CIICESI, Escola Superior de Tecnologia e Gest ao, Politécnico do Porto, Portugal.
ALGORITMI Research Centre/LASI, University of Minho, Braga, Portugal.
Int J Neural Syst. 2023 Mar;33(3):2350011. doi: 10.1142/S0129065723500119. Epub 2023 Feb 1.
In the last years, the number of machine learning algorithms and their parameters has increased significantly. On the one hand, this increases the chances of finding better models. On the other hand, it increases the complexity of the task of training a model, as the search space expands significantly. As the size of datasets also grows, traditional approaches based on extensive search start to become prohibitively expensive in terms of computational resources and time, especially in data streaming scenarios. This paper describes an approach based on meta-learning that tackles two main challenges. The first is to predict key performance indicators of machine learning models. The second is to recommend the best algorithm/configuration for training a model for a given machine learning problem. When compared to a state-of-the-art method (AutoML), the proposed approach is up to 130x faster and only 4% worse in terms of average model quality. Hence, it is especially suited for scenarios in which models need to be updated regularly, such as in streaming scenarios with big data, in which some accuracy can be traded for a much shorter model training time.

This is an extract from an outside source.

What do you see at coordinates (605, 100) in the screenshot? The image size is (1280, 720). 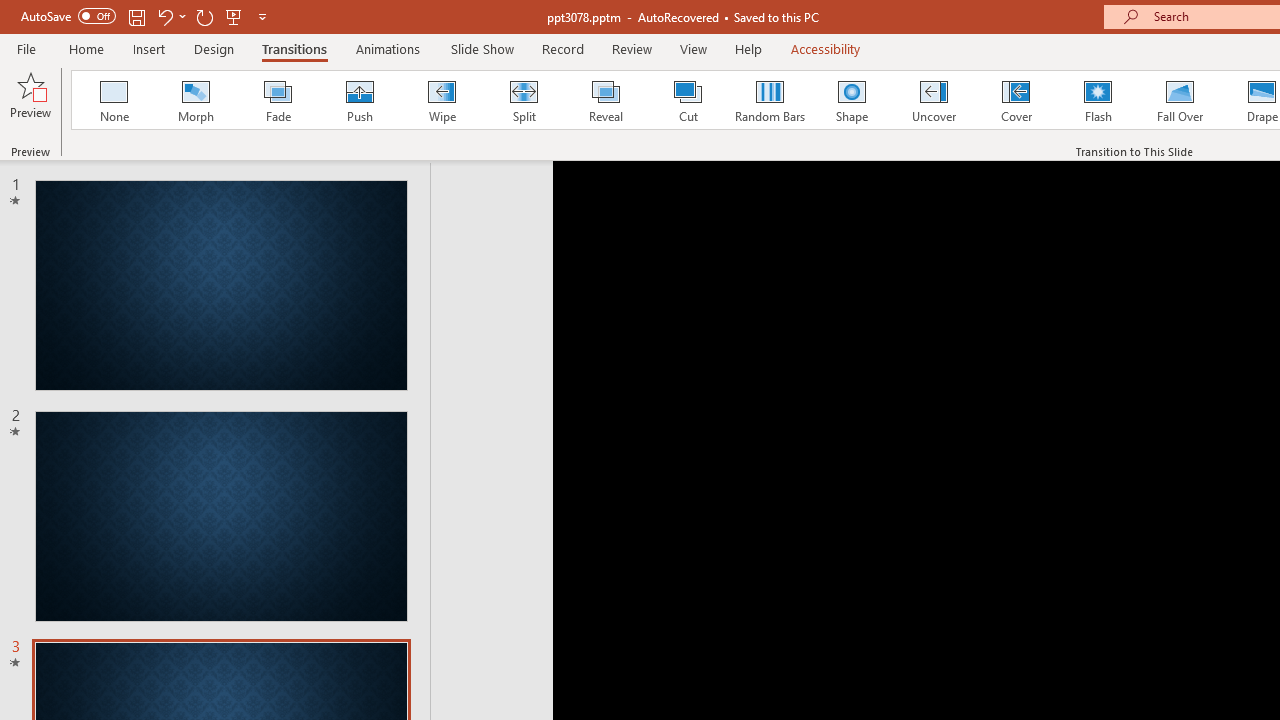 I see `Reveal` at bounding box center [605, 100].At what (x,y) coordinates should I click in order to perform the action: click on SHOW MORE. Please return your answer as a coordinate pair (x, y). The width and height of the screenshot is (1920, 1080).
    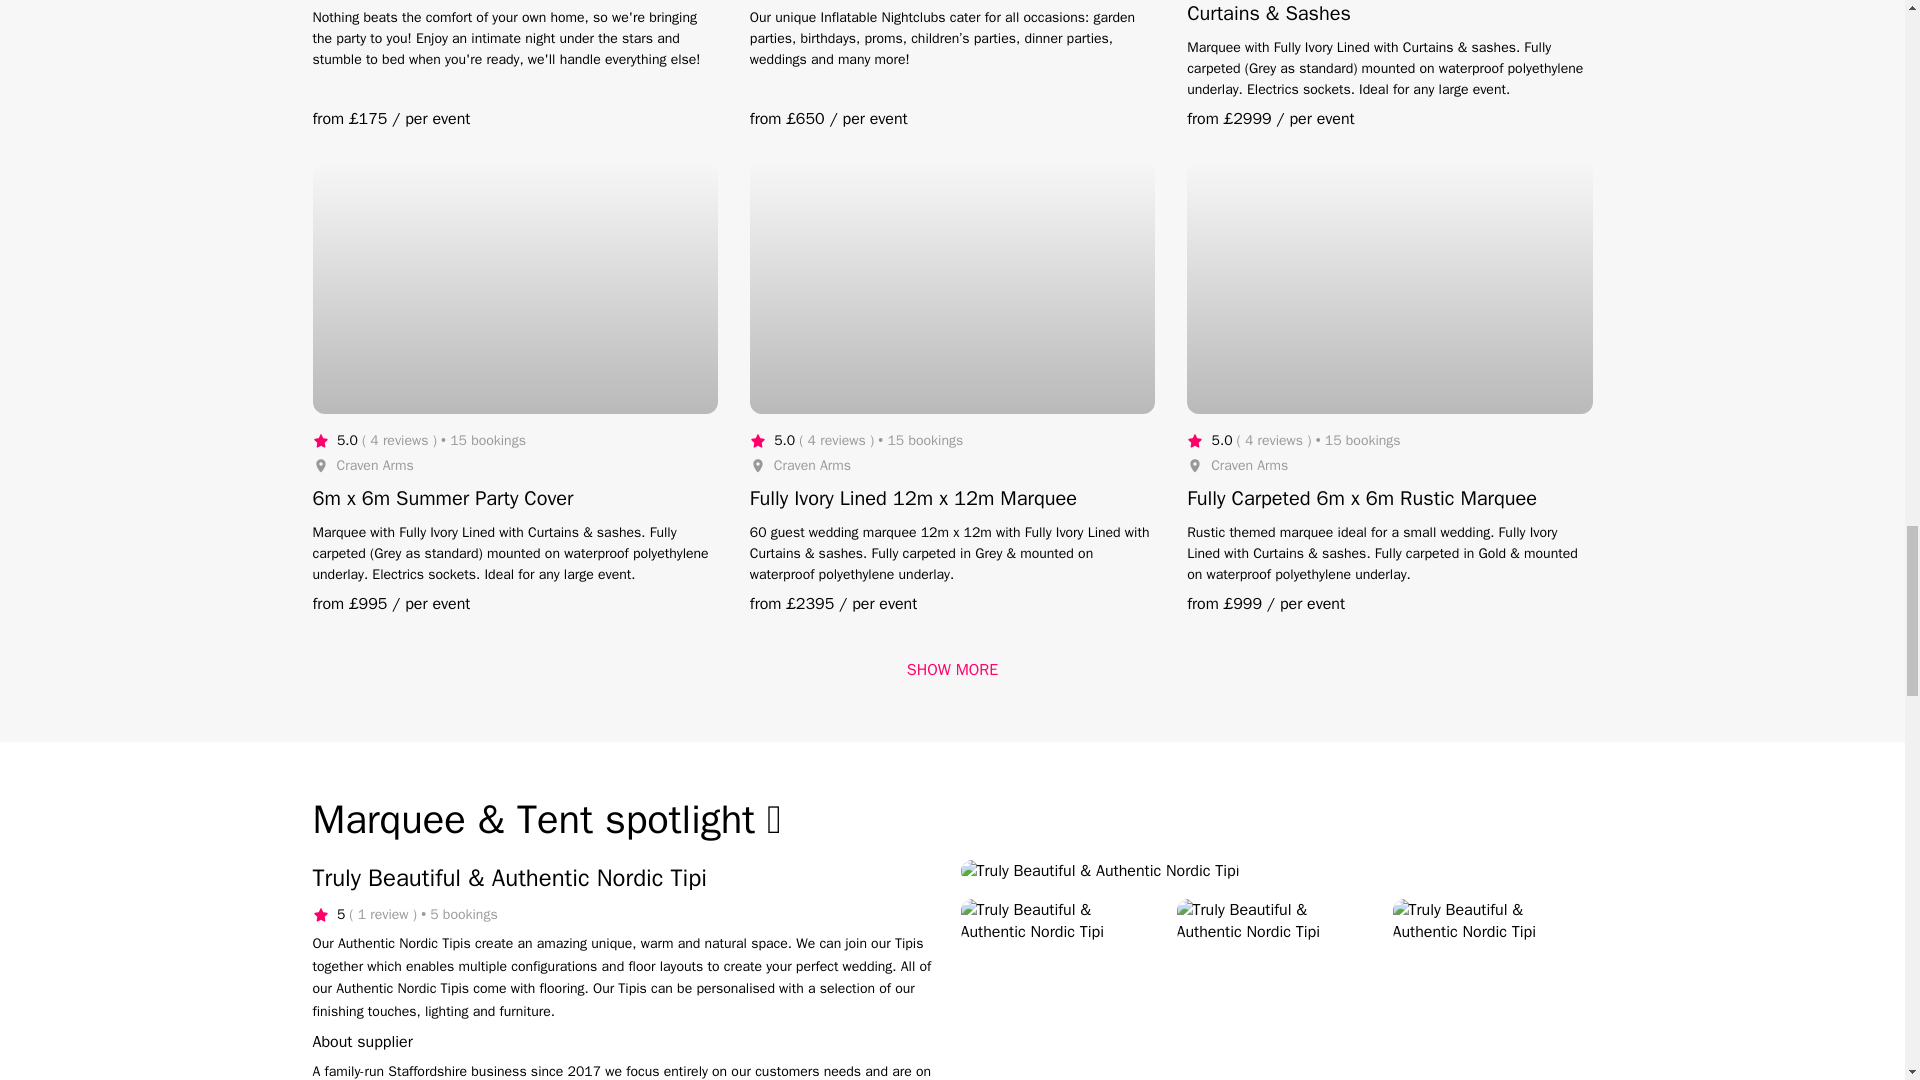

在过去的几年中,机器学习算法及其参数的数量显著增加。一方面,这增加了找到更好模型的机会。另一方面,由于搜索空间大大扩展,训练模型的任务的复杂性也增加了。随着数据集的规模也在不断增长,基于广泛搜索的传统方法在计算资源和时间方面开始变得过于昂贵,特别是在数据流场景中。本文描述了一种基于元学习的方法,该方法解决了两个主要挑战。第一个挑战是预测机器学习模型的关键性能指标。第二个挑战是为给定的机器学习问题推荐训练模型的最佳算法/配置。与最先进的方法(AutoML)相比,所提出的方法快 130 倍,在平均模型质量方面仅差 4%。因此,它特别适合需要定期更新模型的场景,例如在具有大数据的流场景中,为了更短的模型训练时间,可以牺牲一些准确性。